Employees in tech are some of the smartest and best-paid white-collar workers, but AI models might now be smarter than many of them.
Y Combinator CEO Garry Tan has suggested that the intelligence of OpenAI’s latest models has surpassed that of many individuals he has hired during his career, signaling a pivotal new era for business and employment. Tan’s remarks frame a powerful moment in the evolution of AI, assigning a tangible, human-centric metric to a machine’s cognitive ability.

“This is like actually a really powerful moment because, literally, you have a model that is about 130 IQ,” he stated, referring to OpenAI’s o3 model. He even speculated on its future iterations, adding, “Maybe o3 Pro can be even smarter than that.”
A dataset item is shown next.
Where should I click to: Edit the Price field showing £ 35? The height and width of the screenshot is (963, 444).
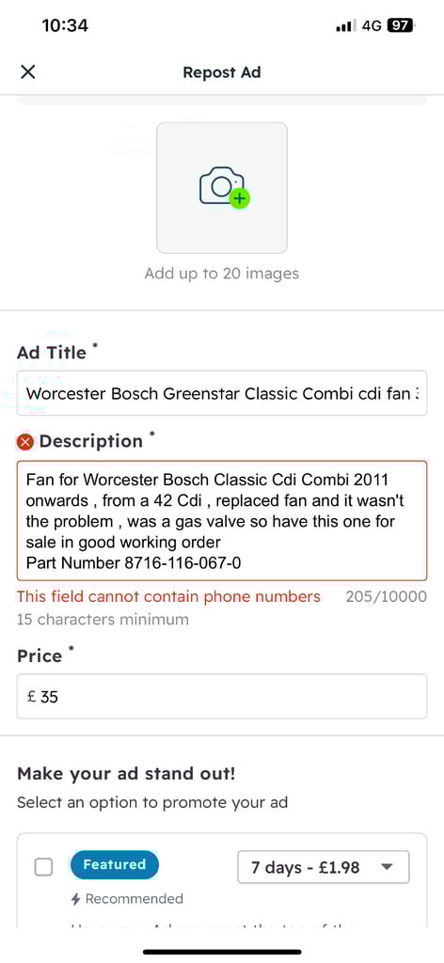coord(222,697)
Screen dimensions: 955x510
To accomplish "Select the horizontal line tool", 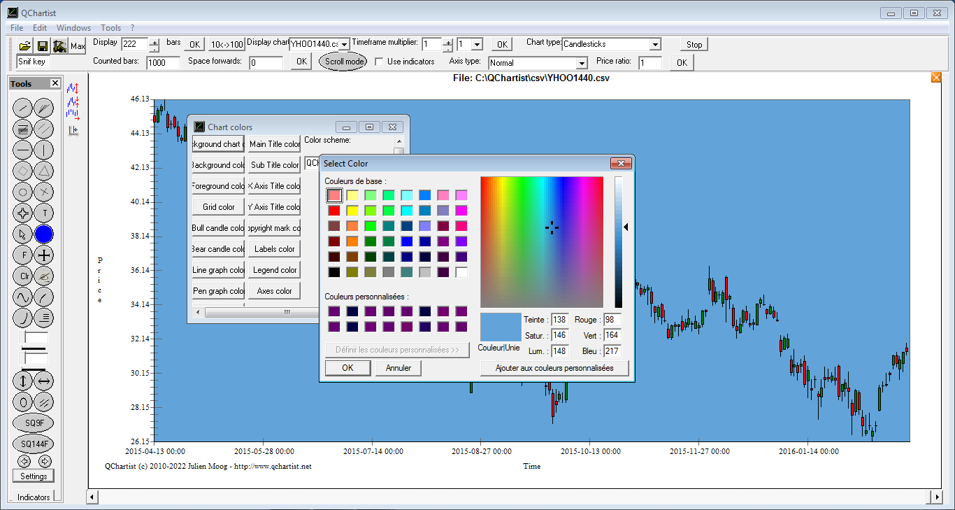I will pyautogui.click(x=23, y=150).
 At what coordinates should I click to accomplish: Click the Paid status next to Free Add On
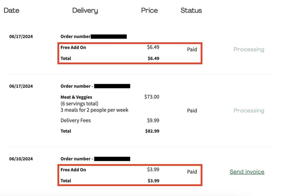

The Y Combinator CEO then drew a direct and startling comparison to the human talent he has evaluated over the years. “When I really think about that, it’s like, ‘Oh yeah. A lot of the people who I’ve ever hired in my lifetime… o3 is smarter than that person now.'”
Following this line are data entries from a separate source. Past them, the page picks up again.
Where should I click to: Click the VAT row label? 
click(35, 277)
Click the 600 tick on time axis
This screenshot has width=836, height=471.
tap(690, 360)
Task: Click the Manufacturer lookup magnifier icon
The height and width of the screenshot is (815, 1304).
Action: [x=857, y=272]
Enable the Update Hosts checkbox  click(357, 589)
However, Tan’s analysis quickly pivoted from a simple intelligence ranking to a strategic blueprint for entrepreneurs. He argued that the true power lies not just in the model’s raw intellect but in its application to specialized domains. “You can basically take that and, you know, connect it to the proprietary data systems of almost any niche,” he explained.
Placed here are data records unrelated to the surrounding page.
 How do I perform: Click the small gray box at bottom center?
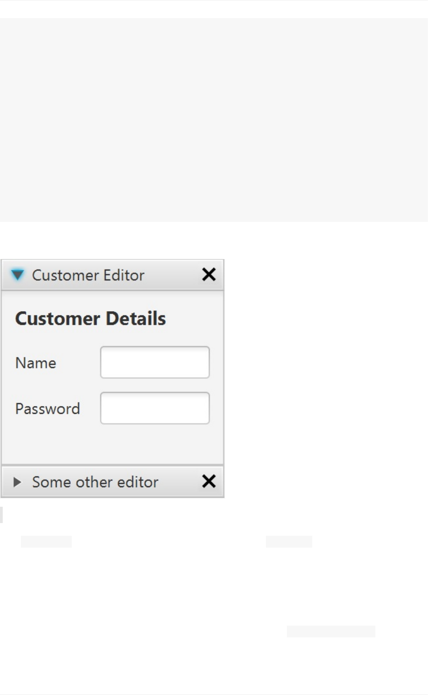tap(289, 542)
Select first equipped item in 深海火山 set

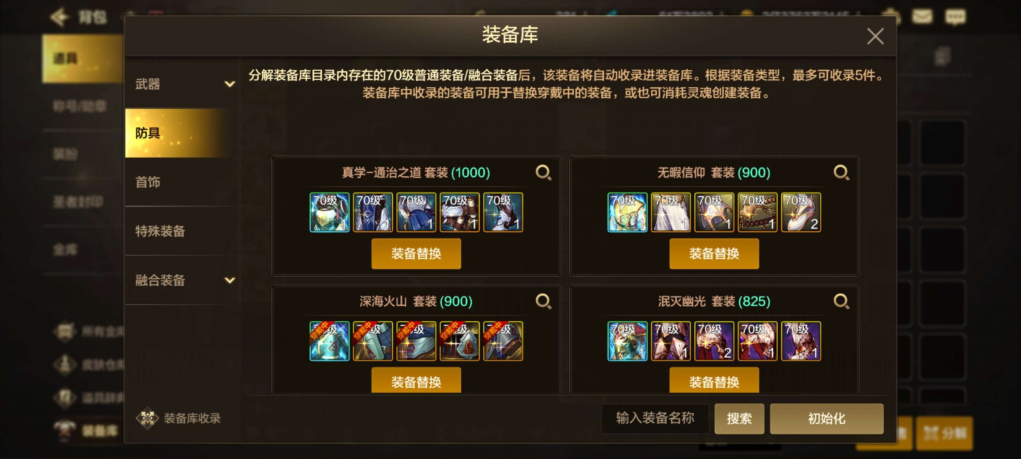point(329,341)
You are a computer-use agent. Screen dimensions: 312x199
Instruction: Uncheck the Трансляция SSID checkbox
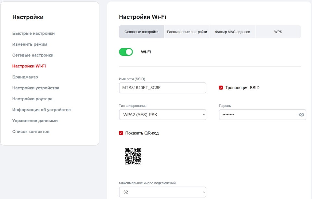221,88
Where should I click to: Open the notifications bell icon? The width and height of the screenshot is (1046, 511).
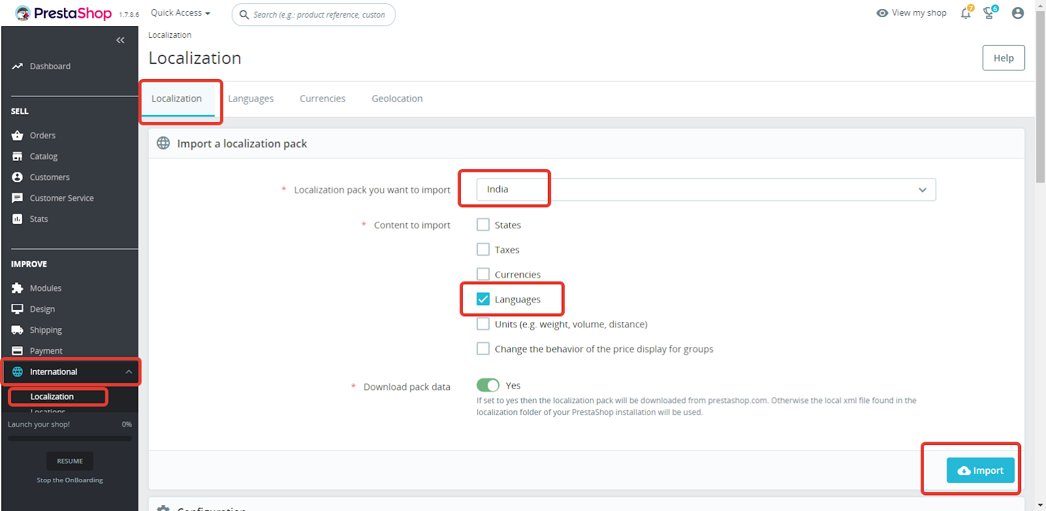pyautogui.click(x=966, y=13)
He emphasized that the more obscure the field, the greater the opportunity to build a defensible business. “And the more weird and unlikely for someone like someone in this room to know about it, the more likely that will be a durable enough moat that you can get a foothold,” Tan advised. “You can basically get… you can wedge yourself in there, and then basically all you need is a wedge. And then you just basically expand that wedge until you have the pie.”
Tan’s assertion, while jarring, crystallizes a trend that has been accelerating for some time. An IQ of 130 places an individual in the “gifted” range, a level of cognitive ability that AI is now arguably reaching. This is evidenced by the performance of OpenAI’s o3 and Google’s Gemini, which have demonstrated the ability to pass notoriously difficult professional exams, including the IIT exam, the Bar exam and medical licensing boards, often scoring in the top percentiles. Tan’s statement suggests that the latest, perhaps yet-to-be-released models, are pushing these boundaries even further. The broader implication is a fundamental re-evaluation of the value of human intellect in the workplace. His strategic advice points to a future where competitive advantage is gained not by building foundational AI, but by cleverly applying these powerful, generalist models to specific, niche problems. This “wedge” strategy, as he calls it, democratizes the AI revolution, allowing savvy entrepreneurs to create formidable “moats” around their businesses by leveraging unique, proprietary data, effectively carving out their piece of the economic “pie” in an AI-powered world. For the tech workforce, the message is a clear call for adaptation: the future lies in complementing, not competing with, these increasingly intelligent systems.